Try it – The output should be all lines of the entries below in which the word "computer" occurs.
[[ Data section open ]]
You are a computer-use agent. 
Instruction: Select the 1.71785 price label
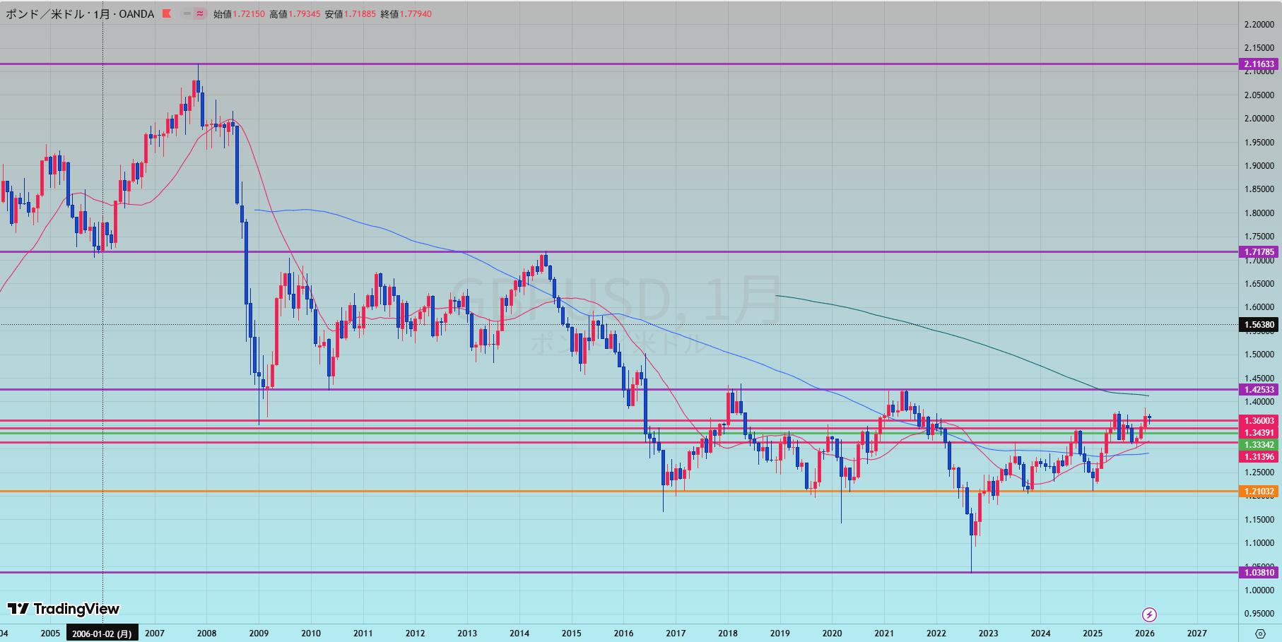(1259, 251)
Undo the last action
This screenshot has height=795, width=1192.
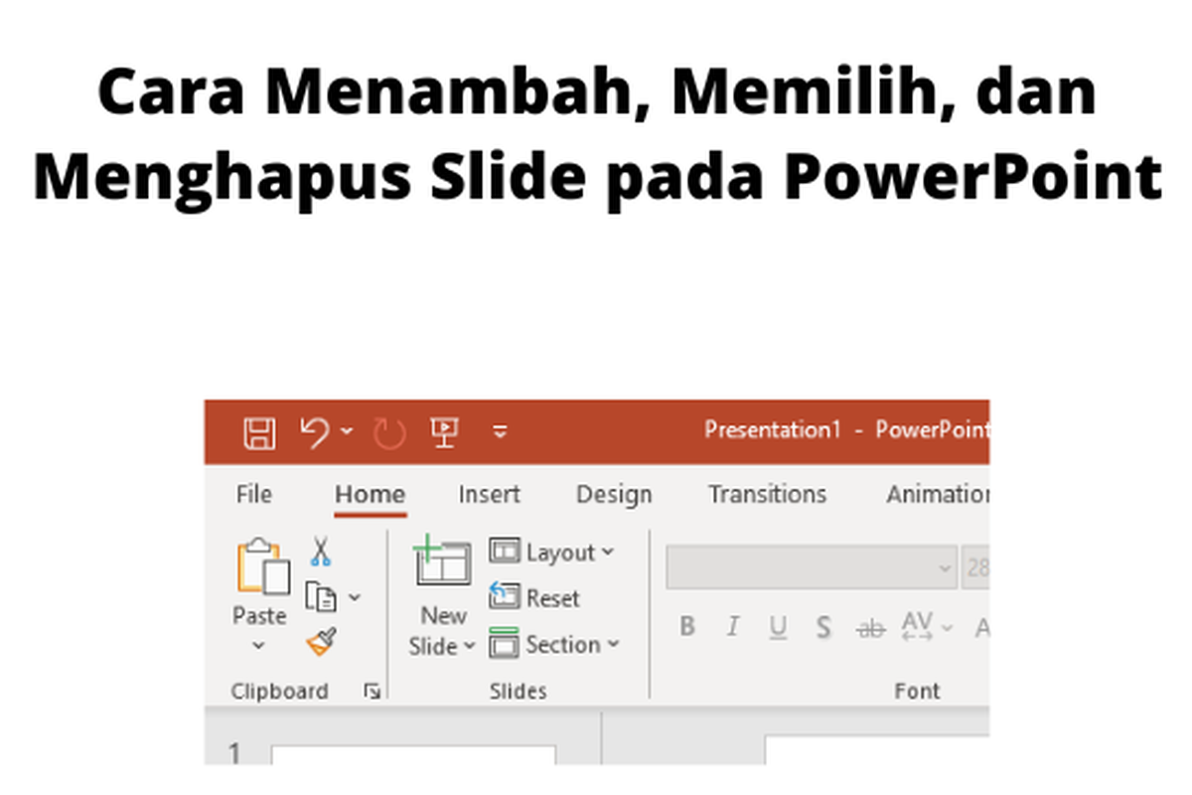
[[ Data section closed ]]
[[ Data section open ]]
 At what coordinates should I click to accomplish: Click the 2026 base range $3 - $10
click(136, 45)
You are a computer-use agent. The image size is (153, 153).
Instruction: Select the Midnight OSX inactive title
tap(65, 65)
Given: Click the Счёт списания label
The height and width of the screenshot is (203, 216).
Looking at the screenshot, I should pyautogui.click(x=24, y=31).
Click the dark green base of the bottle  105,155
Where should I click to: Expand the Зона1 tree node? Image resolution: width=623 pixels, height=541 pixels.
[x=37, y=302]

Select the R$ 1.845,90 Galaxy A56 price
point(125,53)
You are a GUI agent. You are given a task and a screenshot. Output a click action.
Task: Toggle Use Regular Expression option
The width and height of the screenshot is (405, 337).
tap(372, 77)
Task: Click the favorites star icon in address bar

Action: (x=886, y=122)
[[ Data section closed ]]
[[ Data section open ]]
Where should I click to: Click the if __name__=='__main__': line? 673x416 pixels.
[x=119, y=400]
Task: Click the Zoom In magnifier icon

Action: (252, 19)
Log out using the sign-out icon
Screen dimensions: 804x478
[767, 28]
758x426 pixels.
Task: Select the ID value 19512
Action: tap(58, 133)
[[ Data section closed ]]
Result for this task –
You are a computer-use agent. 
You are a computer-use agent. The image size is (153, 153).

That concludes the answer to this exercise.